I have returned to St. Louis after two weeks of Fundamentals training with the National Park Service at the Grand Canyon. It should go without saying that the experience was incredible. The scenic views were great, yes, especially for a Midwesterner like me who’s used to seeing flat corn fields and cows. But what really made the experience so special were the people involved and the lifelong friendships I developed in such a short amount of time. Someone mentioned on the last day that we had all become family, and I feel like those family bonds will be strong no matter how different our future career paths may be or if we ever meet in real life again.
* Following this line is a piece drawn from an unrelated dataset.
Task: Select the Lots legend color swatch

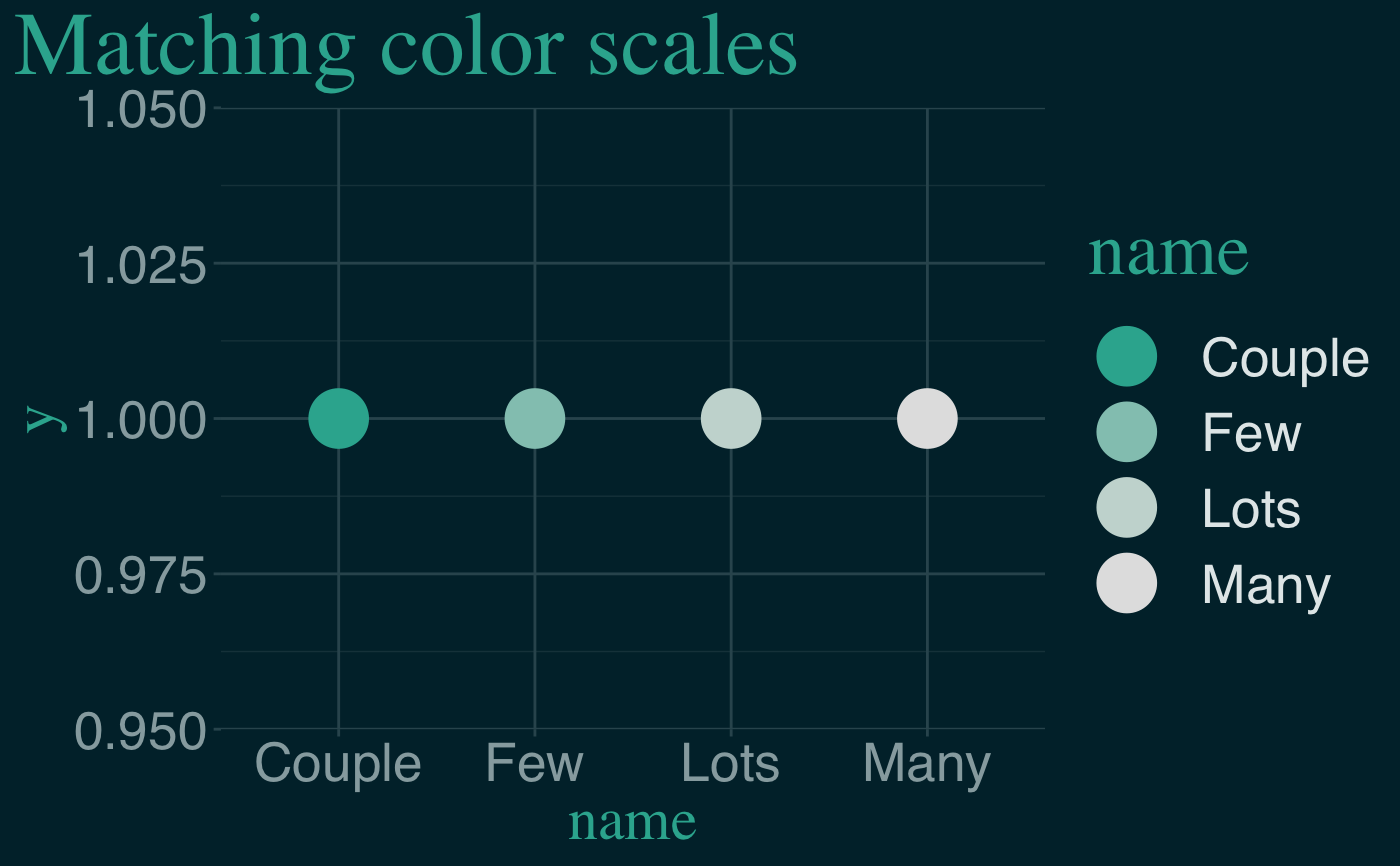Action: 1127,507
Forty-eight Park Service employees from all grades and divisions within the agency and from all parts of the United States came together for this training. Nobody came in with an ego or an air of superiority about their work or their pay. We spent most of our time in the classroom learning about various elements of NPS operations (interpretation and education, law enforcement, visitor and resource protection, administration, policy, etc.) and participated in many group discussions and team-building activities, including one major project in which seven groups used the knowledge they learned about NPS operations to collaborate in the building of their own fictitious park unit. Everyone contributed fresh, dynamic ideas about their role in the agency and ways for strengthening the values behind our mission to preserve and interpret our nation’s natural and cultural resources. I’ve left the experience re-energized and anxious to do better in my role interpreting 19th century U.S. history at the Ulysses S. Grant National Historic Site. I also feel very encouraged and excited about my future career prospects with the Park Service.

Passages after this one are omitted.